If you love to save money and catch great deals at the grocery store, then you definitely know it’s possible to pay next-to-nothing for items that are approaching their “best by” or “expiration” dates. Everything from fresh bread and chips to milk and ground beef can be purchased for a fraction of the original cost if that date imprinted on the packaging is about to arrive or has already passed. So what exactly do those dates indicate, and how important are they?

Understanding the Language

Every single year, about $162 billion worth of food is discarded in America alone, largely because consumers incorrectly assume products have gone bad. Labels ranging from “use by” and “best before” to “sell by” and “best if used by” can be incredibly confusing and cause misinformed decisions. Believe it or not, food companies are not currently required to use a standard system to date products.

The good news is that the Food Date Labeling Act of 2016 is currently before Congress in order to require specific labels that indicate whether a food is past its peak but still safe, or past its peak and unsafe to consume.

The Art and Science Behind Date Labels

Large food companies often use microbial challenge studies on food products to determine how long they can last on store shelves or in the consumer’s home. This involves adding a pathogenic microorganism, which is one that can make people sick, into a food item and storing the food in conditions similar to what it would experience during transportation, storage, and purchasing. After different lengths of time, the product is tested to determine at what point the level of microorganisms present would have been too high for safety. That data determines the “use by” date to ensure the product isn’t used after it would be dangerous.

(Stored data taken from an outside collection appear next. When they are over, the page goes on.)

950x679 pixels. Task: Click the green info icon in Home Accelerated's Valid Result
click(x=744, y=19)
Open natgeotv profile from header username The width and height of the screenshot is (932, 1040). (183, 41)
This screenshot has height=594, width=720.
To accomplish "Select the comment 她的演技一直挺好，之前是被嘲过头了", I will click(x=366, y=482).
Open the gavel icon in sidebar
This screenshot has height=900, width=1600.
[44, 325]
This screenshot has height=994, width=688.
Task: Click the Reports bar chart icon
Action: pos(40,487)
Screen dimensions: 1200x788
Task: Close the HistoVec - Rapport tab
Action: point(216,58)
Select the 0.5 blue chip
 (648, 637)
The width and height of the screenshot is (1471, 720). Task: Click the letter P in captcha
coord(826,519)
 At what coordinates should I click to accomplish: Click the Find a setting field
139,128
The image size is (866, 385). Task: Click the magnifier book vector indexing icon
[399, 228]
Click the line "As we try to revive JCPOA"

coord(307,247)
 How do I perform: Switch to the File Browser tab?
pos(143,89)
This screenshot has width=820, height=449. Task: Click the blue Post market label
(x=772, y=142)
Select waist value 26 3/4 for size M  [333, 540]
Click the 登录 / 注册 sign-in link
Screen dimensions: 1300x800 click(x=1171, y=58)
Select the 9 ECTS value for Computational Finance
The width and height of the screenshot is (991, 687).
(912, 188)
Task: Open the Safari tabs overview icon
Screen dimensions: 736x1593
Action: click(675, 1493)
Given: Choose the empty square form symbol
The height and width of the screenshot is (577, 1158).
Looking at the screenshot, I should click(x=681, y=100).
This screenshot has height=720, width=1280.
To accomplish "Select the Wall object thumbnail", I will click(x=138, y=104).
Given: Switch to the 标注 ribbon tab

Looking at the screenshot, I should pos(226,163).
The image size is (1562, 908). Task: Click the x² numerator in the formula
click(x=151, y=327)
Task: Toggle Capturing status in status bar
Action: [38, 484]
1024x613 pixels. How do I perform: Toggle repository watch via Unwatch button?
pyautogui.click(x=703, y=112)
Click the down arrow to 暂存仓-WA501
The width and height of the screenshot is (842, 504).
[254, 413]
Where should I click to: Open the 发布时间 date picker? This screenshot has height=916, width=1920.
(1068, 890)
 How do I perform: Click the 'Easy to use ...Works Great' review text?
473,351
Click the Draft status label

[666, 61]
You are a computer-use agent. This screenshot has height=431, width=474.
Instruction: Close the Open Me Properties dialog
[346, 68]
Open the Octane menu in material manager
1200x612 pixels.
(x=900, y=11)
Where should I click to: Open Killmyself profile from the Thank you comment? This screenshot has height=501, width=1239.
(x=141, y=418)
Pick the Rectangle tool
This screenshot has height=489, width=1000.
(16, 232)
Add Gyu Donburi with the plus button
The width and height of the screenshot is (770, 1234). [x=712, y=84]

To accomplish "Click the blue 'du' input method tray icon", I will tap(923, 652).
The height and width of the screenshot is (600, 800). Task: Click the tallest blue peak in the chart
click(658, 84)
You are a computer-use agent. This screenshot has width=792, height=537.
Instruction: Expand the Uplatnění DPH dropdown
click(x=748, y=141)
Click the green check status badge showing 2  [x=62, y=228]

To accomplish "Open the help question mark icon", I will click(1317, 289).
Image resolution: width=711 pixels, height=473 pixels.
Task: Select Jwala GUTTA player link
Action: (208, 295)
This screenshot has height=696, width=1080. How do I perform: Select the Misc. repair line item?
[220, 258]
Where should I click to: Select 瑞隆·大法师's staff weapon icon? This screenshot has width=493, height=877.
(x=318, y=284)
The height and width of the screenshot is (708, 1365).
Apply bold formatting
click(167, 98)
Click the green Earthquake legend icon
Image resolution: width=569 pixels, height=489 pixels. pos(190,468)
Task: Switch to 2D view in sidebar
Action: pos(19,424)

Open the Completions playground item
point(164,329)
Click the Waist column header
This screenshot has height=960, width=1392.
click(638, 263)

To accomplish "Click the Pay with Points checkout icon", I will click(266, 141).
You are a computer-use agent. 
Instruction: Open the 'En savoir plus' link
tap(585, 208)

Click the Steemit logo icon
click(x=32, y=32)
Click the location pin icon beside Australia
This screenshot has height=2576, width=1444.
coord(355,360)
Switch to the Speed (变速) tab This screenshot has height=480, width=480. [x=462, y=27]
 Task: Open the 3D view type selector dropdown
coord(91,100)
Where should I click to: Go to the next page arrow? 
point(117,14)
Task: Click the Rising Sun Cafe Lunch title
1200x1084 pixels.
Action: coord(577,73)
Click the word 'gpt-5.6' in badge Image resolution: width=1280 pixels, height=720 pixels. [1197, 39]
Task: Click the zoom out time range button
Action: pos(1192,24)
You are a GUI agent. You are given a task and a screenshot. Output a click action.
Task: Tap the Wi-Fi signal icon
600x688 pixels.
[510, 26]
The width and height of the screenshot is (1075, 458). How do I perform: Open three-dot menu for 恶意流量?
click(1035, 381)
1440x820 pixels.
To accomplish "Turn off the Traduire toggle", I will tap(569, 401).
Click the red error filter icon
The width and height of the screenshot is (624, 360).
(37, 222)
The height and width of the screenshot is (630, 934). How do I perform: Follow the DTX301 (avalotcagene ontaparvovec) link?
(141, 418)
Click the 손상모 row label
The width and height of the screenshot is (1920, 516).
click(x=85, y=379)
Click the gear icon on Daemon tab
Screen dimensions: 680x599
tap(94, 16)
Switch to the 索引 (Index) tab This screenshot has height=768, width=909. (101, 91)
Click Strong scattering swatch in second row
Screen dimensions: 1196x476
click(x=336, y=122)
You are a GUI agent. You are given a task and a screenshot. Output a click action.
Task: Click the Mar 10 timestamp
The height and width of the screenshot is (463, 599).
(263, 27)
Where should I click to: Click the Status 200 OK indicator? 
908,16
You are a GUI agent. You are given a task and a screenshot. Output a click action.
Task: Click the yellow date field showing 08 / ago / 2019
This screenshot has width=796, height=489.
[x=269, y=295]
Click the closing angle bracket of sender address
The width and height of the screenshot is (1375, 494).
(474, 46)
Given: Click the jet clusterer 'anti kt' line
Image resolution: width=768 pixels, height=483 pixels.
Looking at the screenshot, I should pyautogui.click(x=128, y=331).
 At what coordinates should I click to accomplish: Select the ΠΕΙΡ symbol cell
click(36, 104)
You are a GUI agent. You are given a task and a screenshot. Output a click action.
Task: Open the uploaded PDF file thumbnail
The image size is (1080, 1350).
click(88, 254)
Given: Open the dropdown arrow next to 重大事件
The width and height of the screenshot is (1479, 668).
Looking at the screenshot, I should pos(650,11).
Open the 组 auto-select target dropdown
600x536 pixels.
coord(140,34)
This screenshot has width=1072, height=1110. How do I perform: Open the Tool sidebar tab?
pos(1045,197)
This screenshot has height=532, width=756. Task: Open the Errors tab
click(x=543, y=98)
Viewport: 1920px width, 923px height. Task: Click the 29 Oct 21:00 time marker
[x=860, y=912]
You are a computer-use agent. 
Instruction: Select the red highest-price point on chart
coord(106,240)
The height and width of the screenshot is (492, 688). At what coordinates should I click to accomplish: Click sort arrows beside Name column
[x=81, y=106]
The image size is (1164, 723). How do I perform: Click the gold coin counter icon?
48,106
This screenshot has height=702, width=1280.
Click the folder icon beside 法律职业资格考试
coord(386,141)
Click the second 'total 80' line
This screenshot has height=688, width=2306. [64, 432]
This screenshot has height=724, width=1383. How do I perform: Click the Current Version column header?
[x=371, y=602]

Other companies utilize mathematical models using data regarding moisture content, acidity levels, and expected storage temperatures. The model estimates the length of time the product can be considered safe for consumption. Smaller companies who don’t have access to sophisticated technology are more likely to use reference materials or ask food safety experts for advice.

The Bottom Line

Until Congress passes the Food Date Labeling Act, food guidelines are simply general estimates. It is entirely possible that a food is still safe after a date has passed, so check for signs of rotting and mold before throwing away something that could be perfectly usable.